C’era la luce lacrimante degli ultimi pomeriggi di giugno, mentre Primož Roglič camminava a fatica verso l’ammiraglia, stanco, medicato ovunque, fra la pelle che brucia, grattata a terra come in una grattugia, e i cerotti e le bende che sfregano ad ogni movimento. Lo sloveno, da tutti immaginato inscalfibile, quasi insensibile, ha poche parole, pronunciate a fatica ai giornalisti de “L’Equipe” in un silenzio assordante, fra gli ultimi rumori della sera di Pontivy: «Non ho niente di rotto, ho ferite e tagli ovunque. È un giorno nero, schifoso: per la fatica che facciamo, nessun ciclista merita questo. Proverò a lasciar passare i prossimi giorni, fino a quando sarò in corsa mi batterò perché tutto è ancora possibile».
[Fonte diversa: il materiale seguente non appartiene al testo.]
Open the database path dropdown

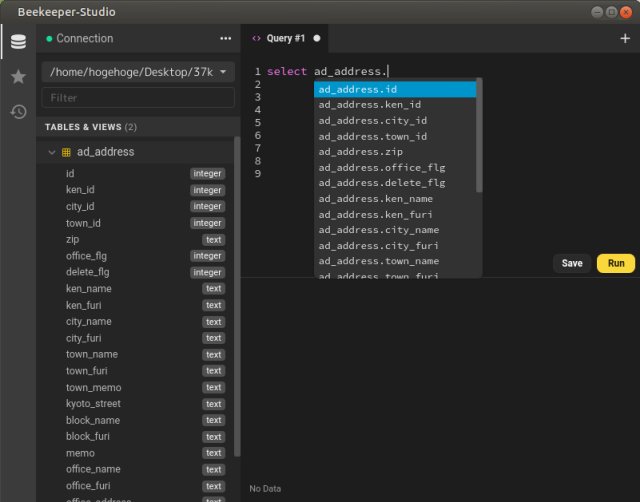(x=138, y=72)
Sotto quelle medicazioni c’è un dolore particolare. Non solo quello fisico della carne che grida vendetta ogni volta in cui il medico disinfetta la ferita o delle notti sudate, in piedi o su una sedia perché, appena ti muovi, il lenzuolo sembra accoltellarti. È il dolore della sfortuna che ritorna, delle troppe cose che hai già visto e che temi di dover vedere ancora. Roglič è arrivato a chiedersi se al male debba abituarsi, perché sembra non riuscire più a scrollarselo di dosso. «Non sono fatto per questo, non sono nato per tutta questa sofferenza» disse alla Vuelta del 2019, mentre Lora, la sua compagna, gli gridava contro dalla rabbia, perché quella è la frase di chi sta iniziando ad arrendersi, a mollare la presa. «Deve ricordare ciò che ha già fatto e che credeva impossibile. È il solo a poter realizzare cose come quelle che fa ogni giorno, il suo lavoro non è stato vano, deve comprenderlo». Quella Vuelta, poi, la vinse.
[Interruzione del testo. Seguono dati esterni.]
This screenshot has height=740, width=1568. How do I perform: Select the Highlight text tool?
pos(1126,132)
Primož Roglič ci ha pensato spesso, per esempio ad agosto 2020, su una terrazza di uno chalet, dopo la terribile caduta sulle strade dell’Alta Savoia. «Ero in silenzio, da solo. Pensavo a tutto il tempo che avevo passato lontano dai miei familiari, ad allenarmi duramente, poi vedevo gli orribili ematomi che avevo sul corpo e che non mi permettevano di pedalare».

Ma arrivi a un certo punto in cui non ti può bastare la capacità di soffrire e reagire. Non vuoi essere un eroe che si rialza sempre. Vuoi poterti concederti il lusso di restare a terra qualche minuto di più, di rialzarti se e quando vorrai, di essere sereno e senza male ovunque. Per questo la tentazione del rifiuto, perché tutti ti chiedono di resistere, ma resistere fa male.
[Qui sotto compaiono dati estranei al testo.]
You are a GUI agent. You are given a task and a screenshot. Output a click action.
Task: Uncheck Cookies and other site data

Ma quella è vita. Quelle sono le biglie andate in frantumi di cui parlava Baricco, gli errori e le delusioni che si appiccicano ovunque mentre la gente ti addossa ciò che non sei, senza nemmeno conoscerti. Poi arriva un giorno in cui, anche sotto il cielo ingrato di Bretagna, senti che non ti interessa più, perché, mezzo disfatto, provi sollievo al solo pensiero di andare avanti. «Quando sono in momenti come questi mi dico sempre che sono stufo e non ce la faccio più. La realtà è che esistono e vanno vissuti, non messi da parte. Nessuna recriminazione li cambierà. Poi passano e ogni volta che sono alle spalle trovo i motivi per ricominciare e faccio un elenco di quelli per cui amo il ciclismo». È forse quello il giorno in cui ti salvi: quello in cui sai che, nonostante tutto, passerà.